_Stated task:_ Please gather every line of the data below that contains the string "perform", and copy each one out in full.

(Rows showing where targets appear)
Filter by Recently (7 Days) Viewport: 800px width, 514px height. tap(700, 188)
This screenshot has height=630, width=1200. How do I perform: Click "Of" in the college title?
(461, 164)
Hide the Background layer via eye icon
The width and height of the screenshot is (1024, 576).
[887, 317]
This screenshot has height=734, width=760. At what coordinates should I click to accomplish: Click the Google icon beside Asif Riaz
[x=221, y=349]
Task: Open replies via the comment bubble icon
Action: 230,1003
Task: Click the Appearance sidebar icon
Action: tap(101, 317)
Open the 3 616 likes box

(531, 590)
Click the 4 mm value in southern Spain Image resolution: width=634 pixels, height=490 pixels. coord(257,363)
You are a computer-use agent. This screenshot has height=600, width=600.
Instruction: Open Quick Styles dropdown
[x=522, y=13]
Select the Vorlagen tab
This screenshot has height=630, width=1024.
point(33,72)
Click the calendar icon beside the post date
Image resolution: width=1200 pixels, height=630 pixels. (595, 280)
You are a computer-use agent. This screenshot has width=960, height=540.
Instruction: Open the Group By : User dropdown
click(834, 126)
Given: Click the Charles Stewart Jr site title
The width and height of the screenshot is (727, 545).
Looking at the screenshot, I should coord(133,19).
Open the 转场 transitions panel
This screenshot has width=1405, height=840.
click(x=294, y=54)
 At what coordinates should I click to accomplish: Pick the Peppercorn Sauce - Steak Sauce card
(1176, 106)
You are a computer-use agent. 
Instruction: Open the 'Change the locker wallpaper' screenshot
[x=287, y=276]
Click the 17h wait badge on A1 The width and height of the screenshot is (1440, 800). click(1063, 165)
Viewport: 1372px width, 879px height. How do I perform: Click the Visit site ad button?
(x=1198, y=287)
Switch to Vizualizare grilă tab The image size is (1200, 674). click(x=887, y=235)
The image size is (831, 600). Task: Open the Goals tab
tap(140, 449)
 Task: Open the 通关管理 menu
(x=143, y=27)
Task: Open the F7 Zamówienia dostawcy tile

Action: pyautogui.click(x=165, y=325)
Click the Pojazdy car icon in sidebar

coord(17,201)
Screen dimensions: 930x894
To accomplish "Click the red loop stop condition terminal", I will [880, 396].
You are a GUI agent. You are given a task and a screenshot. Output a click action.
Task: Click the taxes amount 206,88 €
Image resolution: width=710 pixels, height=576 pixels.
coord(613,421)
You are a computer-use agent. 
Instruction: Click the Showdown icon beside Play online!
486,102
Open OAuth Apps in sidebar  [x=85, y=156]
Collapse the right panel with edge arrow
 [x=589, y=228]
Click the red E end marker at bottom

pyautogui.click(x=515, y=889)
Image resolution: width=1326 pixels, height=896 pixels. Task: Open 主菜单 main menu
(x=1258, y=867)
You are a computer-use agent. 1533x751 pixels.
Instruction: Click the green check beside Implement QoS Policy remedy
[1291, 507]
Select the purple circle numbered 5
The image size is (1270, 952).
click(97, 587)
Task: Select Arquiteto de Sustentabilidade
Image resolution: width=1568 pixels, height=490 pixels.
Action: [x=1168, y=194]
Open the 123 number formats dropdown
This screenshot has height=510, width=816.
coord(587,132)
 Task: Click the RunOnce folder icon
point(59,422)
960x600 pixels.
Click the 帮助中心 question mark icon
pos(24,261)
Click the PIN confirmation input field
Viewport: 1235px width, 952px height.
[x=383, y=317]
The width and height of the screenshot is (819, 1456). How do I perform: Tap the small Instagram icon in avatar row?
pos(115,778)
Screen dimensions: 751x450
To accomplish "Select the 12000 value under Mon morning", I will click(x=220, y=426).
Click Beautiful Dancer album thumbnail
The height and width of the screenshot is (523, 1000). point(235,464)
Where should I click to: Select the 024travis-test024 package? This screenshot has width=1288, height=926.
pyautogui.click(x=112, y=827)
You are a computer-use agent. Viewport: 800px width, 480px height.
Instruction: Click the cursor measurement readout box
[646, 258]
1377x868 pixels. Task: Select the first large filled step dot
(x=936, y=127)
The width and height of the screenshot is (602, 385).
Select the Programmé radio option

_Response:_
This screenshot has height=630, width=1200. How do I perform: Click "Of" in the college title?
Viewport: 1372px width, 879px height. How do I perform: Click the Visit site ad button?
The width and height of the screenshot is (819, 1456). How do I perform: Tap the small Instagram icon in avatar row?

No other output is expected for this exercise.